··· Data records

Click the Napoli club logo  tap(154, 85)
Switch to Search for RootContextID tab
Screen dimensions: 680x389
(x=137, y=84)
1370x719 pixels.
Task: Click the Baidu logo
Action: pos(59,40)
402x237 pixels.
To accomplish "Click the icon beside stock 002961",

······

• _Work item_
Write out all the entries once more, exactly.

• _Solution below_
Click the Napoli club logo  tap(154, 85)
Switch to Search for RootContextID tab
Screen dimensions: 680x389
(x=137, y=84)
1370x719 pixels.
Task: Click the Baidu logo
Action: pos(59,40)
402x237 pixels.
To accomplish "Click the icon beside stock 002961",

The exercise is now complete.